VR Controllers with Unity's XR Interaction Toolkit, Part 2

In the last tutorial I explained how to set up models to use as the hand visualization using Unity’s Interaction Toolkit. Today, I want to add a bit of animation to the hands. While working on this I ran into an issue with the hand from the previous post. It turned out that, although they seemed to have been rigged, the rig didn’t work. I could not animate the fingers to make it so the hand became a fist. With the cyber sales going on in the Unity asset store I finally picked up the vr hand models mega pack which was on my wishlist for quite some time. So, for the rest of the tutorial I’ll be using a hand from this pack (but still any other, correctly, rigged hand will work).

Create the controller states

First, we need to have 2 animation states per hand: an open hand, and a fist. If your model doesn’t come with these you’ll have to tweak and fiddle with the hand a bit to add an animation of a single frame with all the fingers curled into a fist. The pack I used came with a whole bunch of different hand states, so I used those.

Next, we create an animation controller, open it in the Animator window and add the two animations to that. I’ve renamed one to ‘Fist’ and one to ‘Open’. I’ve set the ‘Open’ state to the default and added two transitions back and forth between ‘Fist’ and ‘Open’.

To make the interaction toolkit understand all of this, we need to add two trigger parameters by pressing the little + on the ‘Parameters’ tab of the Animator window.

Now to have the transitions work on the triggers, select a transition and set the condition of the trigger to ‘Open’ on the transition to the ‘Open’ state and select the ‘Grab’ trigger on the transition going to the ‘Fist’ state.

That’s it for the first hand. I’ve done it all again for the second hand. I don’t know if there’s an easier way. Just doing it again seemed to be the least complex.

Also, make sure to add an Animator script to the hand prefabs and add the controllers we created to them. Otherwise, it won’t work, #BTDT.

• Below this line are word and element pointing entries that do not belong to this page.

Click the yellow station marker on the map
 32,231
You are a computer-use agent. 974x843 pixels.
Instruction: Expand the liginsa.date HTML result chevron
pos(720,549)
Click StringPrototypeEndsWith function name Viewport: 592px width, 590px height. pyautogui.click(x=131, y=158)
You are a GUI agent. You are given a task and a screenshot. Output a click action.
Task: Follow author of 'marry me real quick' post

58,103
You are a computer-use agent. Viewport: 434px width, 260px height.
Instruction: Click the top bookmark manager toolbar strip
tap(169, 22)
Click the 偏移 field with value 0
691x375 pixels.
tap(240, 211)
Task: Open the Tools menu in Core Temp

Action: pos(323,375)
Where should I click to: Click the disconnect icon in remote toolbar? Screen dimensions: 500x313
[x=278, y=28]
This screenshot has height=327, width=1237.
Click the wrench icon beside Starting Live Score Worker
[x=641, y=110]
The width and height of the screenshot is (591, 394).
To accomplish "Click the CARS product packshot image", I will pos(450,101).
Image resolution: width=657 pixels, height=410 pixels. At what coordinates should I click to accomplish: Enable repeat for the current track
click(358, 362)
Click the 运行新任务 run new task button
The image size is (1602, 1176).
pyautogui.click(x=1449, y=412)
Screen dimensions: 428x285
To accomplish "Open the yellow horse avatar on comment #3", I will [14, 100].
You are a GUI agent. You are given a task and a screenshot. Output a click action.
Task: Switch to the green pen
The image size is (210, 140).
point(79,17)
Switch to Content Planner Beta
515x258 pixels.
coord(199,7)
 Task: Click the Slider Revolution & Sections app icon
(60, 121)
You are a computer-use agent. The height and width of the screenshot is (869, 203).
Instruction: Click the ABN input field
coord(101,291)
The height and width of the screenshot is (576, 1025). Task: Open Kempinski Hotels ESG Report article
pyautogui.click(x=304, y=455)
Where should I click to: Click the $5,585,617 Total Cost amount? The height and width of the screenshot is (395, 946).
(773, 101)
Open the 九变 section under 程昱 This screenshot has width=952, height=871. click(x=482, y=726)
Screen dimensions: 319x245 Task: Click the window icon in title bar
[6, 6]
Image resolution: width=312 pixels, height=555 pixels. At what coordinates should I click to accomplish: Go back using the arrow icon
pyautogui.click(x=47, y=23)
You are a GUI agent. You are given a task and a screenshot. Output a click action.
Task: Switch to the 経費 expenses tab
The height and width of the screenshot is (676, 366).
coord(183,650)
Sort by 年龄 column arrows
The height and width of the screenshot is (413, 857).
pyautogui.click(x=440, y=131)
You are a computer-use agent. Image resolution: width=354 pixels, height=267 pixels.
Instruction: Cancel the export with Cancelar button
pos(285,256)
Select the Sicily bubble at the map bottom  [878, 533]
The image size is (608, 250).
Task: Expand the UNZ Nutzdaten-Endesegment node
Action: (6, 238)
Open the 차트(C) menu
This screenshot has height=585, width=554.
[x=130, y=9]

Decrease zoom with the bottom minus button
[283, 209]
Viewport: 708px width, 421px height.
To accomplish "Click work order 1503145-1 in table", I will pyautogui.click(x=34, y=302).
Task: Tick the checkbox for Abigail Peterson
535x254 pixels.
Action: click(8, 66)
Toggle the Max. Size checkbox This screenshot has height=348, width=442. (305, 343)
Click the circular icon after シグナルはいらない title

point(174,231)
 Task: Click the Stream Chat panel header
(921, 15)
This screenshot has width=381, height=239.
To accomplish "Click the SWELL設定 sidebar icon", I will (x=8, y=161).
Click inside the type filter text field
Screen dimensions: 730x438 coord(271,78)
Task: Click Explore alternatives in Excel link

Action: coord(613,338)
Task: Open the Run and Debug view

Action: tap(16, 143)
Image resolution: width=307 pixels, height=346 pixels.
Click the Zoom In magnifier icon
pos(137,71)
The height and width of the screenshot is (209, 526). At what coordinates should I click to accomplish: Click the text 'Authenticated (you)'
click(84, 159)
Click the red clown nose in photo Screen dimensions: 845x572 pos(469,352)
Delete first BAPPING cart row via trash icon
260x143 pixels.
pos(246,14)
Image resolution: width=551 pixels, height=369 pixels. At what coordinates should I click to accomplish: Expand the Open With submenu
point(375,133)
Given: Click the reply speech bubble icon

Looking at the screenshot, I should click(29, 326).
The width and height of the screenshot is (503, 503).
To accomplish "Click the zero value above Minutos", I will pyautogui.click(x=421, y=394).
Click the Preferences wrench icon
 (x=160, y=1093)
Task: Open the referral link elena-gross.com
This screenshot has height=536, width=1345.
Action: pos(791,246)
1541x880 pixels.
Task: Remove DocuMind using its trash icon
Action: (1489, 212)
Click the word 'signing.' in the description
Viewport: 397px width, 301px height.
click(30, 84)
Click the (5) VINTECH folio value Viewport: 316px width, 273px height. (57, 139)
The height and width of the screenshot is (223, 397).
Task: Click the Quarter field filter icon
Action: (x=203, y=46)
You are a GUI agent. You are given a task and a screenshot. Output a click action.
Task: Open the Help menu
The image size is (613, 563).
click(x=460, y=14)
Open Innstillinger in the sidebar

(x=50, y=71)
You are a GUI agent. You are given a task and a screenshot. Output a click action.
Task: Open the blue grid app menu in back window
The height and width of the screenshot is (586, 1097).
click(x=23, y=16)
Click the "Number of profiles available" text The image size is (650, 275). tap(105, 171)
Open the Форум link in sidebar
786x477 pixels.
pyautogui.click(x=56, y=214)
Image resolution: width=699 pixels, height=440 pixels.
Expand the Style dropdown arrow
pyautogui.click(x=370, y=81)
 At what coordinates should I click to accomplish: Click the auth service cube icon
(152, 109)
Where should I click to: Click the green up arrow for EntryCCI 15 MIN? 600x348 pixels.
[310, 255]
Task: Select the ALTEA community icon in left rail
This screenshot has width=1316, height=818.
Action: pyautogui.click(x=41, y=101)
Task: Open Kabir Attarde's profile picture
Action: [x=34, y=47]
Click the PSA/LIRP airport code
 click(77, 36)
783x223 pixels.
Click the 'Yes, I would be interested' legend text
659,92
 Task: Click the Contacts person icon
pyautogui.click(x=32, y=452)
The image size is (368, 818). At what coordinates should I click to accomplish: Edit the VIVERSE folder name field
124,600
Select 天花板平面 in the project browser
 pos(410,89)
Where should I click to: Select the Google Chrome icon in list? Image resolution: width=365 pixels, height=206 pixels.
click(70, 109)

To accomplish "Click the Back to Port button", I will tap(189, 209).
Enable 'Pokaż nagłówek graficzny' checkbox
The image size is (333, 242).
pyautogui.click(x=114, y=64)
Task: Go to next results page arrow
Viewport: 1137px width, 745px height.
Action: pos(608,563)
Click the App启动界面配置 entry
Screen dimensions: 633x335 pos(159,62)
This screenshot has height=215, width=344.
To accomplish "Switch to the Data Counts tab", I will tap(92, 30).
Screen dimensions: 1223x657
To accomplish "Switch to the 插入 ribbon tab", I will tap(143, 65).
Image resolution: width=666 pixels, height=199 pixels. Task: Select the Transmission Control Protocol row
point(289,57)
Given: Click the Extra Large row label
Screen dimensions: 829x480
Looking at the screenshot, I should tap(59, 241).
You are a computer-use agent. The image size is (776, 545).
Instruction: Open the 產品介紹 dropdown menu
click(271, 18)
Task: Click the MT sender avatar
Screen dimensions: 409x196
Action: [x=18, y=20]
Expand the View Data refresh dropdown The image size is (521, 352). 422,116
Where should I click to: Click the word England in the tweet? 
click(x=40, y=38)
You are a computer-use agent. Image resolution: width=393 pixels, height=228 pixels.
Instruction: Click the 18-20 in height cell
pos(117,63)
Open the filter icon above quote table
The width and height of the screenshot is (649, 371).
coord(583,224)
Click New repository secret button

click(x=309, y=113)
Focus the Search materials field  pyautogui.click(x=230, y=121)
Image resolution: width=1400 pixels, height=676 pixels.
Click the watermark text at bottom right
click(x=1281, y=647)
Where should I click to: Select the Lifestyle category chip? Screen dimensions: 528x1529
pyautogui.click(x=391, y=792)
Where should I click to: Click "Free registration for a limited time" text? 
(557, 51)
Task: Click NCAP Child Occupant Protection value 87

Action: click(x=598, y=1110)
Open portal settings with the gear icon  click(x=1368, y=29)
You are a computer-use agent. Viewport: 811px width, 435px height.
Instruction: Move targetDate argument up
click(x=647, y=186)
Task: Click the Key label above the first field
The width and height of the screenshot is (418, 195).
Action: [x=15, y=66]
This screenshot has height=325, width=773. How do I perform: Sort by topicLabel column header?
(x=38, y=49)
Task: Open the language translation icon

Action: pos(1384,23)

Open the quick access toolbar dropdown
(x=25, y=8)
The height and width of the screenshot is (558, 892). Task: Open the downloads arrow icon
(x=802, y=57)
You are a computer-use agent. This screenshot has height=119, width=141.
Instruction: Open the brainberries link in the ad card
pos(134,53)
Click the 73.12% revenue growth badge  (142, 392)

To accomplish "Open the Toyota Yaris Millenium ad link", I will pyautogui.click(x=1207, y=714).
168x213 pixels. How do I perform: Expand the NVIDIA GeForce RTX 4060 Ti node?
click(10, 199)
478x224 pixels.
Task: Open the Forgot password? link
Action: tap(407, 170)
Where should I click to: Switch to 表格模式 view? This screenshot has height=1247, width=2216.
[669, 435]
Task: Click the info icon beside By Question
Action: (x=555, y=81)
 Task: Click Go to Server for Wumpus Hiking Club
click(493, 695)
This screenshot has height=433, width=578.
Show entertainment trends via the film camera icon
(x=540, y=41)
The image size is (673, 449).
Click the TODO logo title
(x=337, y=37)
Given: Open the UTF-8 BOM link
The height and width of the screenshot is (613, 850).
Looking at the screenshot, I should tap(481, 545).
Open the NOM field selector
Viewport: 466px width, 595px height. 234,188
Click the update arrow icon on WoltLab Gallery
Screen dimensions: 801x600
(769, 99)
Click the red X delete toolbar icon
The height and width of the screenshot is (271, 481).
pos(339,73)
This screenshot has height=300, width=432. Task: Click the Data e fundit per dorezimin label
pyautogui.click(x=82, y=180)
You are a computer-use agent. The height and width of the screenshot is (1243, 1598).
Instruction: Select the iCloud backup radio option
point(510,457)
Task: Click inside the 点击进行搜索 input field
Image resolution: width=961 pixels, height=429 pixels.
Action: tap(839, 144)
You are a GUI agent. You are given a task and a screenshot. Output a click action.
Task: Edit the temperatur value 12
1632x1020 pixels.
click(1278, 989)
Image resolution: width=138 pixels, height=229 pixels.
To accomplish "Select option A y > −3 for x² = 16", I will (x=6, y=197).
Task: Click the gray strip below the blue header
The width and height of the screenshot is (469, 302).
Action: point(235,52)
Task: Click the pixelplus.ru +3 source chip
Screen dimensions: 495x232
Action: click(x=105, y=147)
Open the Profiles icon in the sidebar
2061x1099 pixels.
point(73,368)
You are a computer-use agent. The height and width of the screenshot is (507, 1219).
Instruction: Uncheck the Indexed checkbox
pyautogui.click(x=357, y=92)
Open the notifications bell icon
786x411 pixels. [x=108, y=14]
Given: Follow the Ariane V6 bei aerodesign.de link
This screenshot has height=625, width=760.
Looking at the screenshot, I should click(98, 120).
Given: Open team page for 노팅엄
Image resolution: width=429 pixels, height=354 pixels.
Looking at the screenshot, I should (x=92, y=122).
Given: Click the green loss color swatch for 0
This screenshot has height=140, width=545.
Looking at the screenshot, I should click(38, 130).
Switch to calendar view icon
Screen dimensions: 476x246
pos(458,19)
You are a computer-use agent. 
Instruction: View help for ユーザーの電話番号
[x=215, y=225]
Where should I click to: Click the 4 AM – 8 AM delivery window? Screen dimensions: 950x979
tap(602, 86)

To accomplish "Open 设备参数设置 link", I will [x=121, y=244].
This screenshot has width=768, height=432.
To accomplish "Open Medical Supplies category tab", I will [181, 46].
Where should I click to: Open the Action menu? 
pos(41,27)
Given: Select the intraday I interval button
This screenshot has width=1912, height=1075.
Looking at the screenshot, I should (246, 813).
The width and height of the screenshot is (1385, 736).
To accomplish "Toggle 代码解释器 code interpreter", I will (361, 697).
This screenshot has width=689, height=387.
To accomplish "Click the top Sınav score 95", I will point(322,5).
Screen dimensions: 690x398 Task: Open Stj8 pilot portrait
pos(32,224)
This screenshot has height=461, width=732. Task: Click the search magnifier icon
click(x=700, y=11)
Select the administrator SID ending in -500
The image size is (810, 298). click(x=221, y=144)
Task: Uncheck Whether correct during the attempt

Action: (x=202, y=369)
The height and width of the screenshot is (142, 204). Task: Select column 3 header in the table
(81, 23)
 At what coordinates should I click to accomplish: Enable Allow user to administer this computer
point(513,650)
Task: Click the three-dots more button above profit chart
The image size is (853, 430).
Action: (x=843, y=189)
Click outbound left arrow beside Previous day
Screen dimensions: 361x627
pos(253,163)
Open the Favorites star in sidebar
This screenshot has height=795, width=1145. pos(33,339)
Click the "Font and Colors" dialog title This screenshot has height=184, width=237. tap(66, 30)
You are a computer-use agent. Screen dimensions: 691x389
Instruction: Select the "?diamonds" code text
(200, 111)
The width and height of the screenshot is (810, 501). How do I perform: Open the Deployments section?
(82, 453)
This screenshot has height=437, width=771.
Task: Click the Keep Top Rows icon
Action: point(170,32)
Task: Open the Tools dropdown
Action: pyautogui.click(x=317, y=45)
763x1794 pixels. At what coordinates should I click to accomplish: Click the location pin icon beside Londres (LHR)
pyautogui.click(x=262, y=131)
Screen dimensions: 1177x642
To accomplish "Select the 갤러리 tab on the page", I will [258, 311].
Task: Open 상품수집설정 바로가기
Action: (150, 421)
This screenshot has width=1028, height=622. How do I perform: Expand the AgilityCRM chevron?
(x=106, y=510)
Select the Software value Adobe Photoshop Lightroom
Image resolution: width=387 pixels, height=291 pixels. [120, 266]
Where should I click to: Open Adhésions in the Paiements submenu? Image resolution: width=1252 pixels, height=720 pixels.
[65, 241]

The last part of the puzzle is the let the controller scripts know that we want this. To do this, select the left hand controller below the ‘XR Origin’ in the scene and find the ‘Animate Model’ section. Enable this and add the two names of the triggers we created earlier to this: ‘Grab’ for the select transition and ‘Open’ for the deselect transition.

When you run the application now you should see the controllers in the place of your hands, and when you grab the controllers you should see the hands close.

It might be all correct now, or things might be off. Like they were in my case. The rotation was off and the speed was weird.

Extra to make to feel better

If the rotation and location are off, you can add an extra gameobject (I’ve named them LH Parent and RH Parent) as a child of the LeftHand Controller and the RightHand Controller. These will become the parent of the hands, meaning you can use these to tweak the transform a bit. You’ll need to go back and forth into VR and back to Unity to get these right for your situation. Make sure to drag the parent to the ‘Model Parent’ property of the XR Controller scripts.

In my case, I had to change the X-rotation to 90 and move the Y-position to 0.07.

Another thing I’ve tweaked is the duration of the transitions between open and fist. This felt way too slow at first. After some fiddling with the values, I’ve settled on a transition duration of 0.05. You can find this setting on the transitions in the animation controllers.